Memuasakan Tubuh dan Pikiran

PAWELING.COM  - Bulan ramadan adalah bulan yang penuh berkah. Umat muslim berupaya memaksimalkan bulan ini dengan beribadah. Ibadah puasa ta...


PAWELING.COM - Bulan ramadan adalah bulan yang penuh berkah. Umat muslim berupaya memaksimalkan bulan ini dengan beribadah. Ibadah puasa tak sekedar menahan haus dan lapar. Tapi juga memuasakan tubuh dan pikiran dari hawa nafsu dan keburukan.

Selain amalan-amalannya, yang menarik dari bulan puasa adalah kebiasaan umat islam untuk menikmati waktu di sore hari sambil menunggu waktu berbuka tiba.

Banyak di antara mereka yang menikmati waktu tersebut dengan ngabuburit alias jalan-jalan berburu takjil. Di bulan puasa, banyak orang menjajakan dagangan takjil, sehingga setiap orang bebas membeli apa saja asalkan ada uangnya.

Bahkan tak jarang pula dijumpai orang-orang muda bagi-bagi takjil gratis di pinggir jalan. Biasanya para pelaku sedekah ini membagi takjil di perempatan-perempatan traffic light. Saat lampu merah menyala, mereka akan membagikan takjil gratis kepada para pengendara. Sungguh indahnya fenomena berbagi!

Tentu saja momen itu dimanfaatkan bagi orang-orang pemburu takjil di sore hari. Biasanya orang yang menyukai gratisan, para pelajar, dan juga mahasiswa kerap melakukan ini. Mereka akan mendeteksi jalan mana saja yang ada acara bagi-bagi takjil. Harap maklum, terkadang mereka adalah golongan musafir alias jauh dari keluarga. Sehingga tak bisa menikmati buka bersama keluarga.

Selain berburu makanan gratis, alasan lain ngabuburit ini adalah untuk cuci mata. Nah ini sepertinya juga menjadi tujuan mayoritas anak muda. Selain mendapat makanan gratis, mereka juga sekalian cuci mata karena kebetulan yang bagi-bagi takjil mbak-mbak cantik yang masih kinyis-kinyis.

Lantas bagaimana dengan kondisi puasanya? Apakah hal semacam itu diperbolehkan?

Menjelang bulan ramadan kemarin, saya mendengar ceramah menyejukkan dari Profesor Fahrudin Faiz melalui kanal YouTube. Beliau menjelaskan tentang level orang berpuasa menurut Imam Ghazali.

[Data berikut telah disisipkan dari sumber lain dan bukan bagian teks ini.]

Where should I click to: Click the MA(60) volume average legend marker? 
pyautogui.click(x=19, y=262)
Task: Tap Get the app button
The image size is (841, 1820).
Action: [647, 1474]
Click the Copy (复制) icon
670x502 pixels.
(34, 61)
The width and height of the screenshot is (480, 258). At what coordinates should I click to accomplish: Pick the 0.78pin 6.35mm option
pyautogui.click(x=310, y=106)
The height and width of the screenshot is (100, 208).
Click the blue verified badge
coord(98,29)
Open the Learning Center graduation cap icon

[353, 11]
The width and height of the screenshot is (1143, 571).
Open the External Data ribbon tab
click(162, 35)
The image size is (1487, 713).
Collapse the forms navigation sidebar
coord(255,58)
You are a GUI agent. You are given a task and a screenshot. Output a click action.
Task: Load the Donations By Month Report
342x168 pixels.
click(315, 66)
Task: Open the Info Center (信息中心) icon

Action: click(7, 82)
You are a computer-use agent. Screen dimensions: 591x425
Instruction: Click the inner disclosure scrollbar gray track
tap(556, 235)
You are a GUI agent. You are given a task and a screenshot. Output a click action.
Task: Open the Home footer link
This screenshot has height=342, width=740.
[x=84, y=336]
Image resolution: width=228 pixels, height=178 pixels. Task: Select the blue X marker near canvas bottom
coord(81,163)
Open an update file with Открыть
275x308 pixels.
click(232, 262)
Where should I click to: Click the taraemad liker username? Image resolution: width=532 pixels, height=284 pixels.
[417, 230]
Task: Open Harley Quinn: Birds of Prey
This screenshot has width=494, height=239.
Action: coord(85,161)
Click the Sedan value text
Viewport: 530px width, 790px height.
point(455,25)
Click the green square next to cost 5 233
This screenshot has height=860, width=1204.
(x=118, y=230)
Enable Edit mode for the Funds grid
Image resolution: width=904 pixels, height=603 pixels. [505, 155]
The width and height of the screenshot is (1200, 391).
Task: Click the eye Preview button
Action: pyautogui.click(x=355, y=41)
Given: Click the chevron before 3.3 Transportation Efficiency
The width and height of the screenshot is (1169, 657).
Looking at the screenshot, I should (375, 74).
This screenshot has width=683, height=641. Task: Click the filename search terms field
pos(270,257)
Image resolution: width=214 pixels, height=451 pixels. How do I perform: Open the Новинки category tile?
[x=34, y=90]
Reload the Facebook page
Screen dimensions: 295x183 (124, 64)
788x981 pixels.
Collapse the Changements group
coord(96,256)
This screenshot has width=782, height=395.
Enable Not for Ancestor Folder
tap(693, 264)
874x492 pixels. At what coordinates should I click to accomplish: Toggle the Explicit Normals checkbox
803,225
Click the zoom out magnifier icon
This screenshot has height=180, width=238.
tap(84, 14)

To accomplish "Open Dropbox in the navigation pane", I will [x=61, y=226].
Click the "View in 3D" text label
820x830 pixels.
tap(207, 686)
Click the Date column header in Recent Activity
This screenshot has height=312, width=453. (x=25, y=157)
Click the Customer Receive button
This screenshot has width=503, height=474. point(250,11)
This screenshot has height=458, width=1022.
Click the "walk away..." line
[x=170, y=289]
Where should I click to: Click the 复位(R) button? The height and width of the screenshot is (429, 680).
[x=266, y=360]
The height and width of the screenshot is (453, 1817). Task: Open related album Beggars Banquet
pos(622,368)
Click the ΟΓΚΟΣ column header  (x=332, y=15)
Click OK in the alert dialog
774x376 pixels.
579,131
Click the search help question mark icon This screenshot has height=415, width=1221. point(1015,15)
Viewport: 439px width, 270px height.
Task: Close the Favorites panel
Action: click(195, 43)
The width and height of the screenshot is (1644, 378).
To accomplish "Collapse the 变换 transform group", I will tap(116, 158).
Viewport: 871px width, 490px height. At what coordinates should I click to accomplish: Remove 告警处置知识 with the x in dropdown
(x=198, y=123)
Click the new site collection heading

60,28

Menurut Imam Ghazali, ada tiga level orang puasa. Pertama adalah puasanya orang awam. Dalam level ini mereka berpuasa hanya dengan menahan haus, lapar, dan syahwat untuk berhubungan badan. Jadi yang dilakukan orang dalam kelompok ini bahwa puasa adalah tidak makan dan tidak minum serta tidak bersetubuh. Tapi pikiran-pikiran mereka masih dipenuhi dengan hal-hal syahwat.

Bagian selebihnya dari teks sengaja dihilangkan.